In diesem Sinne sind seine Attacken auf die Presse Teil einer grösseren Logik: Während die liberale Presse sich dem faktischen Denken mehr denn je verpflichtet fühlt und sich das Aufdecken von «Fake News» auf die Fahnen schreibt (und dabei Trump mehr Aufmerksamkeit schenkt, als ihm guttut), instrumentalisiert Trump seine Attacken auf die Medien als Kampf gegen die verkrusteten Strukturen in Washington. Bei der radikalen Wählerschaft kommt dies gut an. Wenn man konservative Presseportale wie «Breitbart.com» anschaut und sich die Leser-Kommentare zu Skandalen wie der Russland-Affäre ansieht, merkt man, dass kein Argument der liberalen Medien unvoreingenommen zur Kenntnis genommen wird. Trump hält die radikale Rechte durch seine Medienattacken bei Laune. Zugleich darf er aber die gemässigte Rechte nicht verlieren. Aus dieser Einsicht rührt sein widersprüchliches Handeln.
Politisches Kalkül als oberstes Gebot. Um es auf den Punkt zu bringen: Trumps Beziehung zu den Medien ist nicht von Hass, sondern von Hass-Liebe geprägt. Das zeigt sich auch an weiteren Stellen: Obwohl Trump dieses Jahr das Korrespondenten-Dinner abgesagt und Pressebriefings spürbar reduziert hat, ruft er gelegentlich bei prominenten Journalisten an – wie etwa bei Robert Costa von der «Washington Post» oder bei Maggie Haberman von der «New York Times» –, um exklusive Informationen zu teilen und eine positive Berichterstattung anzuregen. Politisches Kalkül ist ihm wichtiger als jede Art von Abneigung, Ideologie oder Parteiendenken.
Trump hält die radikale Rechte durch seine Medienattacken bei Laune.

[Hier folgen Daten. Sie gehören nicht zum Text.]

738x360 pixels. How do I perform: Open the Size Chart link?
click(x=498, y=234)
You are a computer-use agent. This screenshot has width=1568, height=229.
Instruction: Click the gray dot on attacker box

Am Ende bleibt als Erklärung für Trumps Janusköpfigkeit nur Psychologie. Viel spricht dafür, dass sich Trump ein Fünkchen Anerkennung erhofft – ausgerechnet von der Elite, die er so verabscheut, zu der er aber soziologisch betrachtet gehört. Die Aufmerksamkeit, die ihm durch die «New York Times» zuteil wird, so negativ sie auch sein mag, scheint dem Narzissten noch mehr zu schmeicheln als jede Art von wohlwollender Berichterstattung auf den konservativen Kanälen. Frei nach dem Motto: «There is no such thing as bad publicity.»
Eine Form von Hass-Liebe zeichnet sich übrigens auch auf der anderen Seite ab: bei den liberalen Medien. Sie ahnen, dass sie, zumindest ökonomisch betrachtet, von Trumps Präsidentschaft profitieren. Die Auflagen steigen, die Klickzahlen ebenfalls. Viele liberale Berichterstatter wissen nur zu genau: Präsident Trumps Umgang mit den Medien ist besorgniserregend. Doch es ginge immer noch eine Stufe schlimmer: wenn Trump die liberalen Medien gänzlich ignorieren oder gar bekämpfen würde – wie es etwa Erdogan in der Türkei oder Putin in Russland tut. Erst dann würden die Vereinigten Staaten jenem Bild gerecht werden, das liberale Kommentatoren bei Gelegenheit zeichnen: das Bild einer waschechten Autokratie.